驚いた表情を見せた仲間たちに背を向けると、意を決して足を踏み出す。太い枝の上を数歩分渡ると、ユウナは薄闇の下に姿を晒した。
彼女のピンク色の長髪が、魔力に煽られて大きく広がる。それを見て、少年の表情がみるみる驚きに満ちていった。
塀も草木も超えた高さで視線が絡み合う。しばらくの間、二人は無言のまま睨み合った。
「――こんにちは、色違いの人だね。ぼくと同じだ」
先に口を開いたのは少年の方だった。
相変わらずすぐ側で直接囁いているような不思議な声に、ユウナは目を細める。
「そんなに警戒しないでよ。そうしたいのはむしろぼくの方だよ」
少年は皮肉げに笑うと、小さな手をユウナに差し出すように持ち上げた。
天使のように柔らかそうな金糸の髪が、それに合わせてふわりと揺れた。
「ようこそ、あなたはぼくと話がしたいんだろう。後ろの人たちも一緒にどうぞ」
さも当然のように、少年は言う。それに驚愕したのは、隠れているつもりだったケイたちの方だ。
「……気付かれていたのか」
舌打ち混じりにそうこぼすと、彼らもその場で立ち上がる。
少年は微笑を浮かべたまま、彼らに差し出していた手をすっと右に動かした。促されるままそちらを追うと、庭の一部にも大きな木が生えているのが見える。
そこから部屋に来い、ということだろうか。
常人には超えられない高さだが、スピリストの身体能力をもってすれば十分可能だろう。
「あいつ、なんでわざわざオレらを……」
反対にこちらが警戒の念を抱かずにはいられない。わずかでも焦る様子もない少年に、ハルトは眉をひそめた。

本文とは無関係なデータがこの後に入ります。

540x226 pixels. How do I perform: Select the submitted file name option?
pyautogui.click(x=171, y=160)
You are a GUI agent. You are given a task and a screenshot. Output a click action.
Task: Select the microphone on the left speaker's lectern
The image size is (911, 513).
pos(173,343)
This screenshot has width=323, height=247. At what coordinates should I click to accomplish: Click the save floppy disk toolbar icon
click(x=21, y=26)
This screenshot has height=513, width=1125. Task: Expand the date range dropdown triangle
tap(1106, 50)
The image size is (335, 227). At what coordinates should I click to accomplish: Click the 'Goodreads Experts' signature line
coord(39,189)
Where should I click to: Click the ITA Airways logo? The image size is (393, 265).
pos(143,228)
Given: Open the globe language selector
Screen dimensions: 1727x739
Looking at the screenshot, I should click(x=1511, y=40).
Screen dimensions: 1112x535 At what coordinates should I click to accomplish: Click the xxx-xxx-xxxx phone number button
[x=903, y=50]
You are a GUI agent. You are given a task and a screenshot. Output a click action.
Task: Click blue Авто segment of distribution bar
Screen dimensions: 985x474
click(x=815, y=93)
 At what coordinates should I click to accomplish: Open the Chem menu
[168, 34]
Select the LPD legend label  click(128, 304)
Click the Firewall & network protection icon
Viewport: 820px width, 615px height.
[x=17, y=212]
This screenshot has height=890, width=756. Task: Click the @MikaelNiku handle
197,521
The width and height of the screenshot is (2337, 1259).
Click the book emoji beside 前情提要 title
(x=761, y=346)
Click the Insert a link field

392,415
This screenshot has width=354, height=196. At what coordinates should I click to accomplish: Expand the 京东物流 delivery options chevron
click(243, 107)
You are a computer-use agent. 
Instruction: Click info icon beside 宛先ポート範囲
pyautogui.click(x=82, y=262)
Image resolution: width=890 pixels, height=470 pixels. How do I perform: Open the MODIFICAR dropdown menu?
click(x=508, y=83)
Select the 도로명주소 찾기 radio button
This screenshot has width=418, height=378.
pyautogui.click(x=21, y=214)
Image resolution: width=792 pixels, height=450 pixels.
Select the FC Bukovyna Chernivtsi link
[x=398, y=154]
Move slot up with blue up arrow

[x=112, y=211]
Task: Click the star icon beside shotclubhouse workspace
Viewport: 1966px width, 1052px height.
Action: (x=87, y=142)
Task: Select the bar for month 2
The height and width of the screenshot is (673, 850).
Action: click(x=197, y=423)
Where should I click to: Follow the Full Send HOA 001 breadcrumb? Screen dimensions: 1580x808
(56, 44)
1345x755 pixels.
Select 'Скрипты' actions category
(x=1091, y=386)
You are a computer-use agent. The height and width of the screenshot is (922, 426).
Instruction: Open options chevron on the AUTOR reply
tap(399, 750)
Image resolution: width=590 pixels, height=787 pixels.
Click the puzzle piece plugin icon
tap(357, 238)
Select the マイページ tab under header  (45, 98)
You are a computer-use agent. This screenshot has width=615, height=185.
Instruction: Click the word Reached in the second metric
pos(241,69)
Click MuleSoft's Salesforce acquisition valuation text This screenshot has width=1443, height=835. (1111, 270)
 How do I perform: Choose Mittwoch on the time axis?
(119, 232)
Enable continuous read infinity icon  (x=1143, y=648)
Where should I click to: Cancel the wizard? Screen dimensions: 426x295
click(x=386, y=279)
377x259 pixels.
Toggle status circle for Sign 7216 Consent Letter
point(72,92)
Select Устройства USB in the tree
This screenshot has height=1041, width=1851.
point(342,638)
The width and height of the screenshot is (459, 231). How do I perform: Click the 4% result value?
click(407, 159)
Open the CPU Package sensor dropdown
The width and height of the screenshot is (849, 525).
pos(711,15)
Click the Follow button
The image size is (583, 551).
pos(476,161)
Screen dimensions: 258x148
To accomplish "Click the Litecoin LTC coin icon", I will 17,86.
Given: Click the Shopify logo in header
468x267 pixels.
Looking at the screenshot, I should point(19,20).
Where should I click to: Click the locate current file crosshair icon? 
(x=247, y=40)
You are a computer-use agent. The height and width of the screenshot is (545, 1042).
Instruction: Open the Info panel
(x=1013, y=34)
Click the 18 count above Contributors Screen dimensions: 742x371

この場所に身を隠している以上、自身が追われていることも分かっているはずだ。それができないほど彼は幼いわけではない。
発動を強めると、ハルトの全身から魔力が迸る。
「…………」
やはり妙な気配は感じない。少なくとも近くにスピリストはいないようだ。
ハルトは右手に魔力を凝縮させると、短めの剣を一振り生み出した。
鋭く光る刀身を見て、少年がやや顔を強ばらせた。
「罠でもあるってのか?」
「いいわ。行ってみましょう」
「え? ちょっとユウナ?」
ユウナはハルトの右手にそっと触れると、すぐに枝を蹴って塀の上へと飛び移った。
軽やかな彼女の後ろ姿を、ハルトはぽかんと口を開けながら追う。構えていた剣の切っ先は、彼女の手によって下を向いていた。
それが意味することを理解すると、ハルトは手に持っていた剣を霧散させた。
「……わかった。ユウナ、お前がそう言うのなら」
言うと、ハルトは背後を小さく振り返る。
ケイとナオは無言で頷くと、三人もまたユウナを追って跳躍した。